No, none of us were "charter"; members of TISH, but our basic affiliations are with the TISH poets and with the advanced writing from here and elsewhere they also embraced and championed. So not an alternative, but another inflection from many shared roots and experiences in poetry. And though a younger generation, most of us started working before we knew of TISH. My roots were in Montreal where I studied with Louis Dudek, and David Phillips started writing poetry in high school in South Vancouver with bp Nichol. Sharon Thesen and Brian Fawcett must have had their awakenings in Prince George before getting to Vancouver, and Barry McKinnon arrives in Vancouver via Calgary and Montreal and studies with Irving Layton. George Stanley arrives from San Francisco where I'm sure he was in very close touch with much that inspired TISH. And Billy Little arrives from New York, Buffalo, and San Francisco with his own direct ties to the 60's and 70's avant garde American poets. But maybe some of us saw ourselves at that time as more free, more wild, more radical, less theory driven.
What was your role with The Body?
David and Hope were the editors and publishers, and I was just a facilitator, because of my experience with the Review: how to organize a book, take it through a press, design covers and whatnot. They raised the money to cover costs, debated who to invite, worked through the manuscripts, did the final editing.
Why The Body?
Good question, and I'm not sure I can remember the particular discussions that led up to it, but The Body seems now the logical culmination of all the parties, dinners, friendships, companionships and conversations -- epsisodic, extended -- we had been engaged in until then. Not to mention the laughter and the jokes, the general silliness and craziness, like John Pass's infamous and hilarious Sasquatch Streak. And the arguments and fights -- we had our share of those. We wanted to do something to celebrate those gatherings and conversations.

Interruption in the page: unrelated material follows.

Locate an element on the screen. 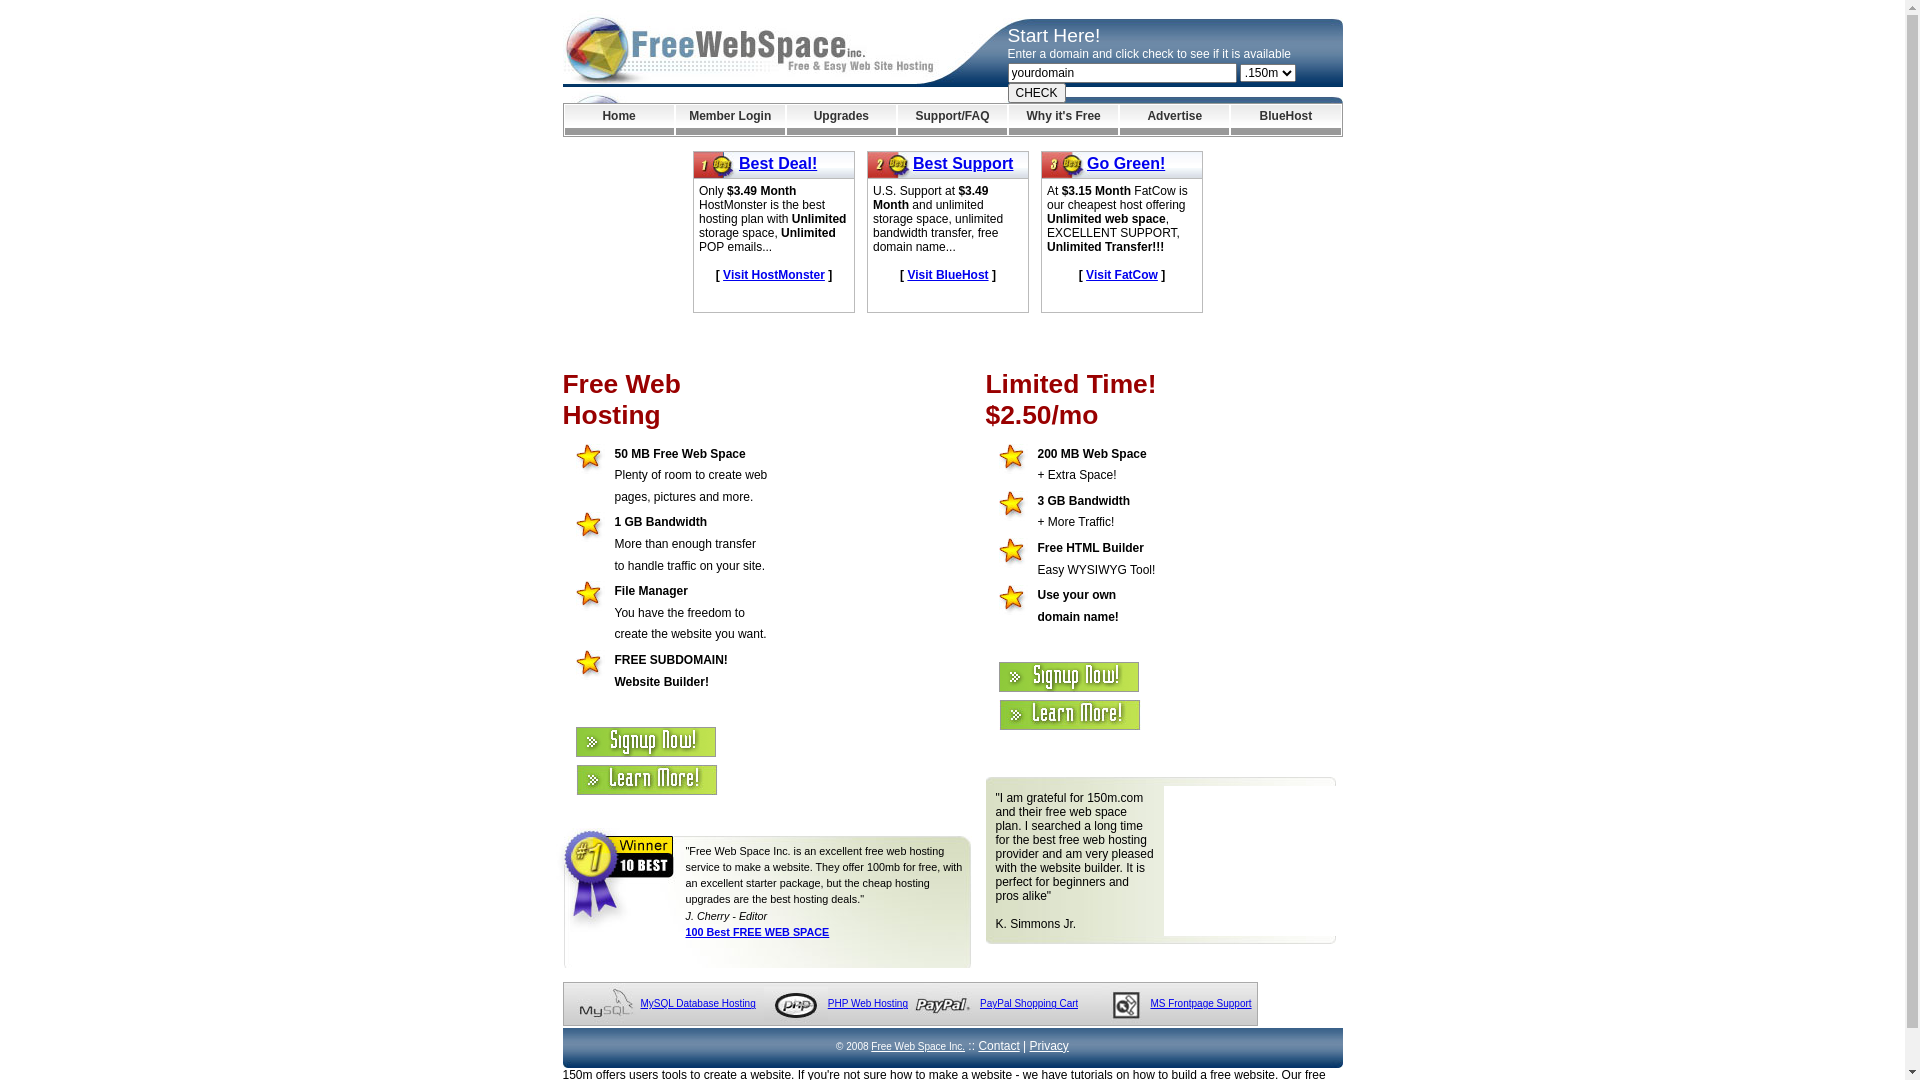 Image resolution: width=1920 pixels, height=1080 pixels. 'PHP Web Hosting' is located at coordinates (868, 1003).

And when the idea of an anthology somehow came up, Hope said let's call it the body, and that stuck.
We talked a lot about the intelligence of the body, proprioception, that notion of re-enactment, the poetics of place, so many of the ideas that come from Projective Verse and from Williams and his thought on the work of the imagination. And much of the ferment came from Phillips and McKinnon, the genius of their conversations, both of whom were deeply influenced by Creeley, and much interested in that order of plain and direct speech, in the concrete, the particular, the objective. We talked about what we liked and disliked, respected and admired, what we'd whistle down as fake or pretentious. But nothing formalized -- no rules, no manifestos, no program. The Body conspicuously lacks a preface or introduction from the editors, anything that would make a claim, but simply proposes a constellation of companions who came together at that time, without any sense then of how we might eventually drift apart because of age, argument, circumstance and geography. And all of us have gone on to pursue our individual paths and investigations, most of us scattered across BC, Brian in Toronto, Hope in Florida, and Billy in Paradise. Wherever our bodies and brains have taken us.
*
Addendum
After this conversation appeared in TCR, George Stanley called to remind me that perhaps the "last" Creative Writing Conference, organized by Fred Wah, was at DTUC in Nelson in March 1982. Fred recalls that "The Writing Through Revolution event was substantial, with close to 200 people at what, for me, was a significant debate about feminist poetics between Margaret Randall and Nicole Brossard. Lots of readings, parties, workshops. It was a great event... ." The ripples raised by all these events continue.